The Supreme Court building is featured in this sketch was originally the Main Library of the university before the war. Designed by architects of the Bureau of Public Works, it was a noted landmark of the American colonial period and a masterpiece of the neo-classic. With the pending move of the Supreme Court to a new building in BGC, there have been suggestions to give the old building back to the UP.
UP Manila Museum
Across the street from the Supreme Court is the UP Manila Museum, also known by its formal name, The Museum of a History of Ideas. The structure was formerly the UP Infirmary and then the UP College of Dentistry before it was remade into a museum. The renovation and adaptive reuse was led by noted modernist architect Ed Calma. The museum itself was curated by Marian Pastor Roces. It was inaugurated in October 2014.
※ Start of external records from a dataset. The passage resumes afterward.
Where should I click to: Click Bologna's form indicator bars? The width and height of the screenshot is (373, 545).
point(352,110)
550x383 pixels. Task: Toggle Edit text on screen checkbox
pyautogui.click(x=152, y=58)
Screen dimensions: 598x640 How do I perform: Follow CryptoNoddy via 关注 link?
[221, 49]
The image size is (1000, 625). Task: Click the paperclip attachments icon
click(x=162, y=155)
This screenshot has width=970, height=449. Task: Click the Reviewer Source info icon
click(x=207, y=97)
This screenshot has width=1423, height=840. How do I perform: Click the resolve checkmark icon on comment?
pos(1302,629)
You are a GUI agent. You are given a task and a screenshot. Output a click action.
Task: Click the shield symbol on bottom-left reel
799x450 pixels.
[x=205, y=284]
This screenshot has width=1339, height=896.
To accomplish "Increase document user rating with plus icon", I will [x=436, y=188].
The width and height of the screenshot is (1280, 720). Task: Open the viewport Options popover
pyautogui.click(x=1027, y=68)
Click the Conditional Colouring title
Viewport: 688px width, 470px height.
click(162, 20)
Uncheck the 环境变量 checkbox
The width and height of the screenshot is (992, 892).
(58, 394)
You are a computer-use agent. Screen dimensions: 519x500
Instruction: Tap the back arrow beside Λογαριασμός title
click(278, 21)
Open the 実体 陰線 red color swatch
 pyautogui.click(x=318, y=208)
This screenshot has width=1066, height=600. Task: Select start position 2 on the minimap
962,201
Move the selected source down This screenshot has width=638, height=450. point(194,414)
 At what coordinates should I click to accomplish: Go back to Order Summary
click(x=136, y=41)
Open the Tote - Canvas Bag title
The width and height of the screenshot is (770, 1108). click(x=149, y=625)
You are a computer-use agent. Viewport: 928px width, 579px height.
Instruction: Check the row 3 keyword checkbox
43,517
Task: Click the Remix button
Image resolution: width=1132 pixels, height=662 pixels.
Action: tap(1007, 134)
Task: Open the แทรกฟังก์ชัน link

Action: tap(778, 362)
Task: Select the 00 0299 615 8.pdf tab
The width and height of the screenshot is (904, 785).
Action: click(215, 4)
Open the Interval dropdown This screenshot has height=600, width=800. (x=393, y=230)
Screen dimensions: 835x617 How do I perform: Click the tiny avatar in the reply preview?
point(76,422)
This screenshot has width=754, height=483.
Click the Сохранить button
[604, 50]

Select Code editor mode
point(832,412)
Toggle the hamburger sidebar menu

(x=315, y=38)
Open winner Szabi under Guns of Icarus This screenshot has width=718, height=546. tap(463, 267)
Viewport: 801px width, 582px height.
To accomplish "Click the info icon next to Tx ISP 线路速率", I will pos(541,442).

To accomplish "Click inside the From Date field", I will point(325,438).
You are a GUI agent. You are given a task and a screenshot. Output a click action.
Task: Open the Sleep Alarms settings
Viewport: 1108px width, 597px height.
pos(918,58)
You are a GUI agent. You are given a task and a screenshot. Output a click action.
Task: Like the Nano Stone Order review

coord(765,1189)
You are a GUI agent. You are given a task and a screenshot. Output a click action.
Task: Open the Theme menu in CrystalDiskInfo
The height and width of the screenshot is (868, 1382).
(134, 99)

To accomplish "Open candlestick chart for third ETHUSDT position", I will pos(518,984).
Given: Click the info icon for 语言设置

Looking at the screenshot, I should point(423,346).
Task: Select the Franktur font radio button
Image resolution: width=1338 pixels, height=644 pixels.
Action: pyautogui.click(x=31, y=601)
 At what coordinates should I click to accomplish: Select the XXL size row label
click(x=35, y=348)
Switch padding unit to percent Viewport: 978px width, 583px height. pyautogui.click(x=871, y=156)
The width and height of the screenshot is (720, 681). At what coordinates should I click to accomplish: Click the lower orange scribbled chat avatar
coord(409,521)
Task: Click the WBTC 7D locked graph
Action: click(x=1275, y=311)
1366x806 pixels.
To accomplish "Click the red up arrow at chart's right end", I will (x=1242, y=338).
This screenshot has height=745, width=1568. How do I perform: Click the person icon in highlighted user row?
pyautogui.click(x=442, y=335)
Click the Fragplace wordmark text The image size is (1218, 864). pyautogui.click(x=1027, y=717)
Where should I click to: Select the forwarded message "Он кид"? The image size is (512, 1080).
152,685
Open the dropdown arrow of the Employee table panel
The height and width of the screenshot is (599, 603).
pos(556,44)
The museum “celebrates the contributions of the University to the critical imagination that shaped the Philippines as a nation in the early 20th century.” It houses a substantive display that narrates the improvements to healthcare and education that the institution has made and still retains as its overarching national goals.
I wish the whole UP Manila and UP PGH Complex could be provided with enough funds to conserve its heritage structures and site, as well as improve its functionality. Hopefully this would be with more accommodations to green space, pedestrians and universal access. Current initiatives are already on the way with renovations to the ER and other departments following designs by architect and hospital specialist Dan Lichaoco.
A few blocks away from Padre Faura is the Luneta Hotel. Designed by Spanish architect-engineer Salvador Farre and completed in 1919, the hotel was one of the first multi-story concrete buildings in Manila. Located on TM Kalaw Street, the hotel was neighbor to the University building, a similar structure completed a decade after.
The Luneta hotel continued as a hotel in the postwar years. It deteriorated physically in the ’60s and ’70s and eventually was shuttered. It served as a museum of Philippine costumes sometime in the 1970s and was also used as a location shoot for one of Chuck Norris’ action films (doubling as a Saigon hotel by temporarily removing the “e” in Luneta, making it the Lun Ta Hotel!).
In the 1990s it was shuttered again but was renovated a decade ago as a luxury hotel. Hopefully post-pandemic it will continue to serve as such.
Rajah Sulayman Plaza and Malate Church
We move to neighboring Malate and two open spaces there with key structures. The first is Plaza Rajah Sulayman, a welcoming large open space fronting the historic Malate Church. A large Ed Castrillo monument to the rajah anchors the plaza, which also has a huge fountain that is relatively well maintained.
I believe Mayor Isko Moreno has plans to connect the plaza to the Baywalk across Roxas Boulevard but in the meantime, the plaza stands as a good respite for all the urban expansion in the district.
The Malate Church dedicated to Our Lady of Remedies has been there since the 1860s, although the original structures it replaced date from two centuries before. The church has a well-established parish and is popular with tourists. The façade has recently been conserved by the artisans of the Escuella Taller de Manila.
We end with a fitting place to top off any tour or night out: Café Adriatico on Remedios Circle. Remedios Circle was the cemetery of the Malate Church, hence its circular geometry similar to Paco Park’s form. The Americans removed the cemetery and established Manila South Cemetery (in today’s Makati) as a replacement.
Café Adriatico is the culinary anchor of the district. The late Larry Cruz’s mothership is one of the only ones left from the heyday of the ’90s when restos and bars on Orosa and Nakpil ruled the scene. That was before BGC and now Poblacion wrested that metropolitan function for the party people of Metro Manila.
Here’s hoping Malate and Ermita experience a revival in post-pandemic times. These two historic districts still have great potential and, depending on who takes over for Mayor Moreno next year, we look forward to these landmarks regaining their shine and popularity.